Goal
The goal of this task is to predict changes in the number of citations to
individual papers over time.
Timeline
The task and data will be available April 6, 2003. Submissions are due by May
16, 23:59pm EST. Submission instructions are online.
Input
Contestants will be given:
-
the LaTeX source of all papers in the hep-th portion of the arXiv through March
1, 2003. For each paper, this includes the main .tex file but not separate
include files or figures. It also includes the hep-th arxiv number as a unique
ID.
-
The abstracts for all of the hep-th papers in the arXiv. For each paper the
abstract file contains:
-
arXiv submission date
-
revised date(s)
-
title
-
authors
-
abstract
-
The SLAC/SPIRES dates for all hep-th papers. Some older papers were uploaded
years after their intial publication and the arXiv submission date from the
abstracts may not correspond to the publication date. An alternative date has
been provided from SLAC/SPIRES that may be a better estimate for the initial
publication of these old papers.
-
The complete citation graph for the hep-th papers, obtained from SLAC/SPIRES.

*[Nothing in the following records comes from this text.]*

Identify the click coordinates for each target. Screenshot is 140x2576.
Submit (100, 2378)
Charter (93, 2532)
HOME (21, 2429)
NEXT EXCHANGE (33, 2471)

Each node will be labeled by its unique ID from (1). Note that revised papers
may have updated citations. As such, citations may refer to future papers, i.e.
a paper may cite another paper that was published after the first paper.

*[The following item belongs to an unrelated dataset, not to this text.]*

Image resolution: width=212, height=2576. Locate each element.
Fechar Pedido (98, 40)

Update May 12, 2003: An updated version
of the data for March and April of 2003 has been provided.
Output
For each paper P in the collection, contestants should report the predicted
difference between
-
the number of citations P will receive from hep-th papers submitted during the
period May 1, 2003 - July 31, 2003, and
-
the number of citations P will receive from hep-th papers submitted during the
period February 1, 2003 - April 30, 2003. (So if there were more citations
during the period May 1, 2003 - July 31, 2003, then the prediction should be a
positive number.)
The format for the submission is a simple 2 column vector of [arxiv id]
[difference] sorted by arxiv id.
Update May 6, 2003: This difference does not need to be an integer;
floating point numbers are valid predictions.
Evaluation
The target result is a vector V with one coordinate for each paper in the
initial collection (1) that receives at least 6 citations during the period
February 1, 2003 - April 30, 2003. The P-th coordinate of V will consist of the
true difference in number of citations for paper P.
Based on a contestant's predictions, a vector W will be constructed, over the
same set of paper; the P-th coordinate of W will consist of the predicted
difference in number of citations for paper P.
The score of a prediction vector W will be equal to the L_1 difference between
the vectors V and W.
|